─── Listed entries
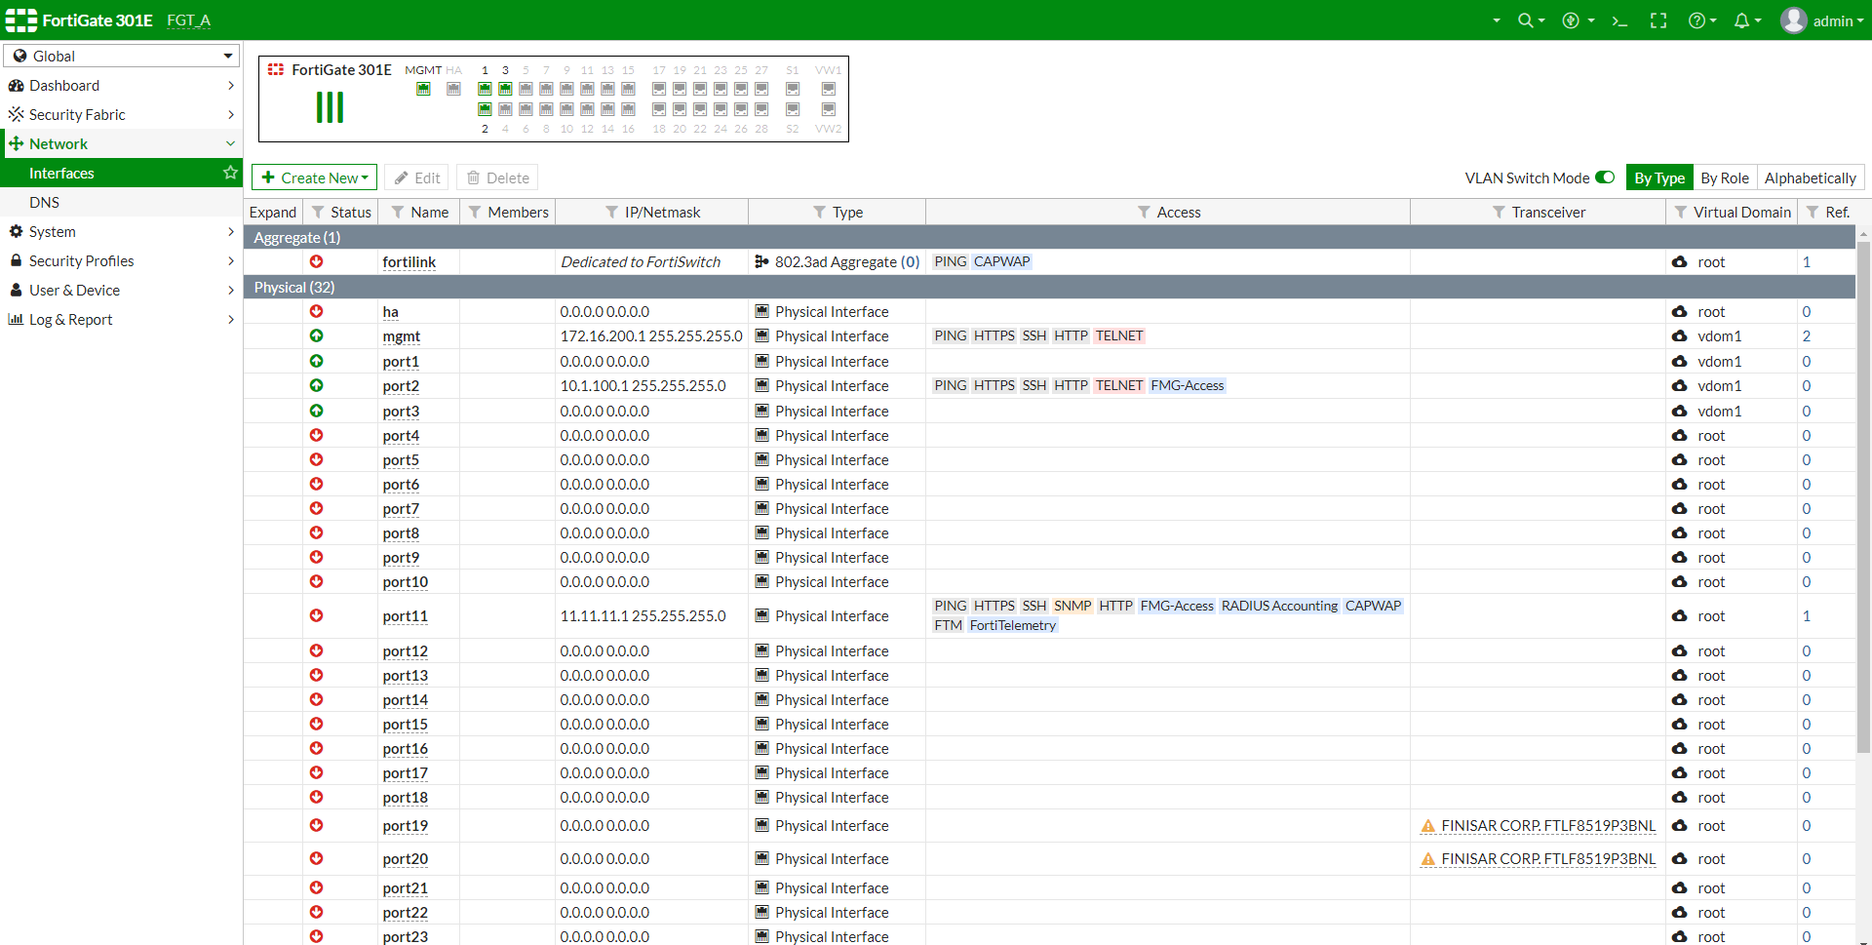Open the admin user menu
This screenshot has height=945, width=1872.
[1821, 20]
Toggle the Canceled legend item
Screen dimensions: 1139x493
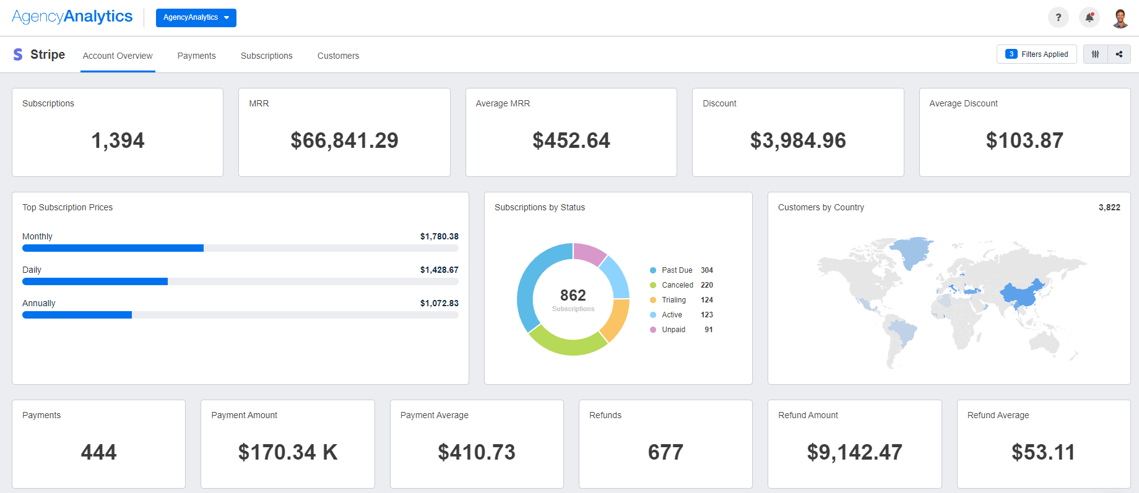pos(677,285)

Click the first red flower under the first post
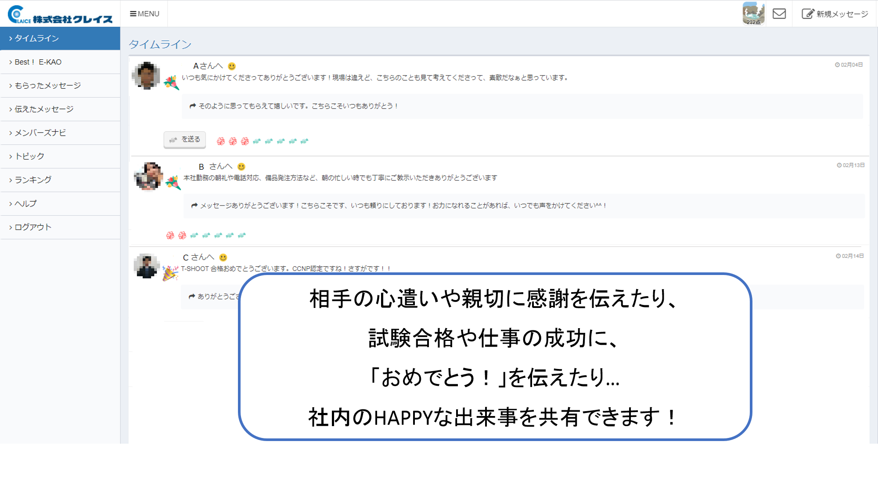(x=221, y=141)
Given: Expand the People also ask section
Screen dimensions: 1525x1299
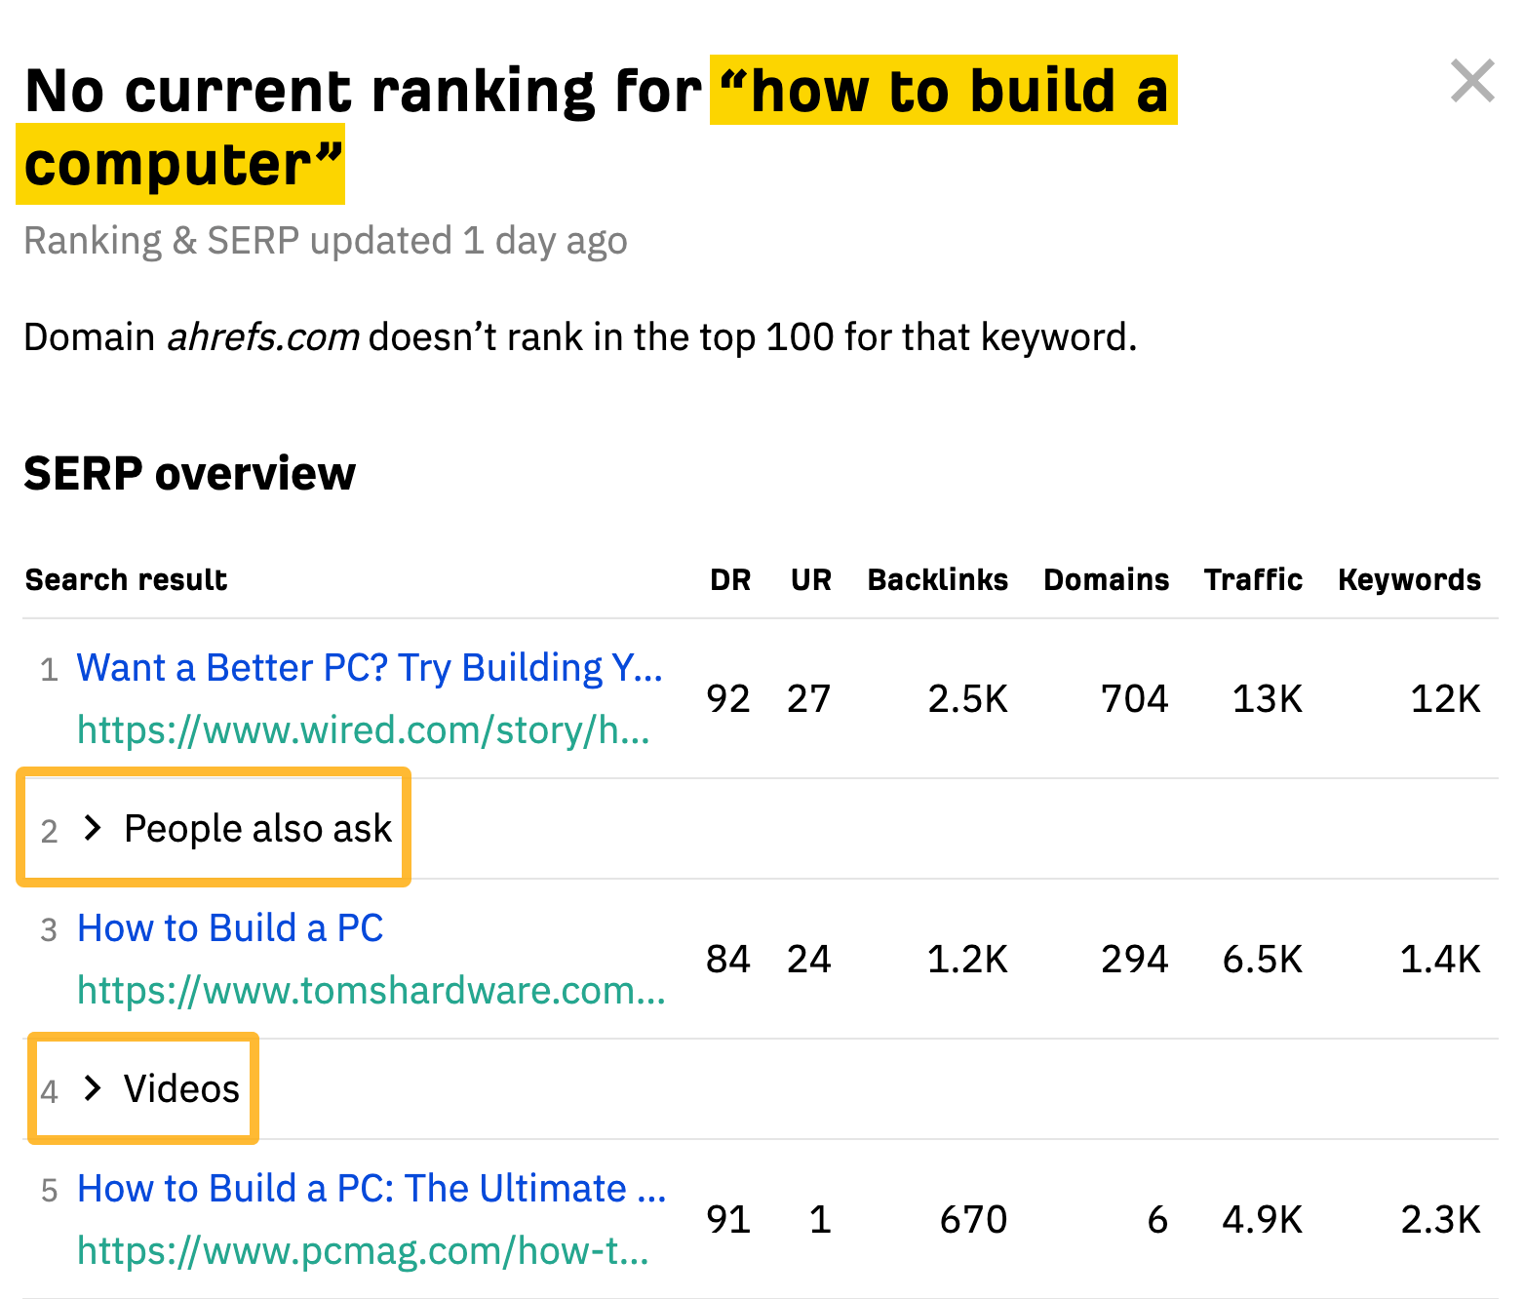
──────
Work request
Leaving every picture out, return the lines from the one containing "Given: Expand the People also ask section" through the last line of the records exactly.

Expected answer
Given: Expand the People also ask section
Screen dimensions: 1525x1299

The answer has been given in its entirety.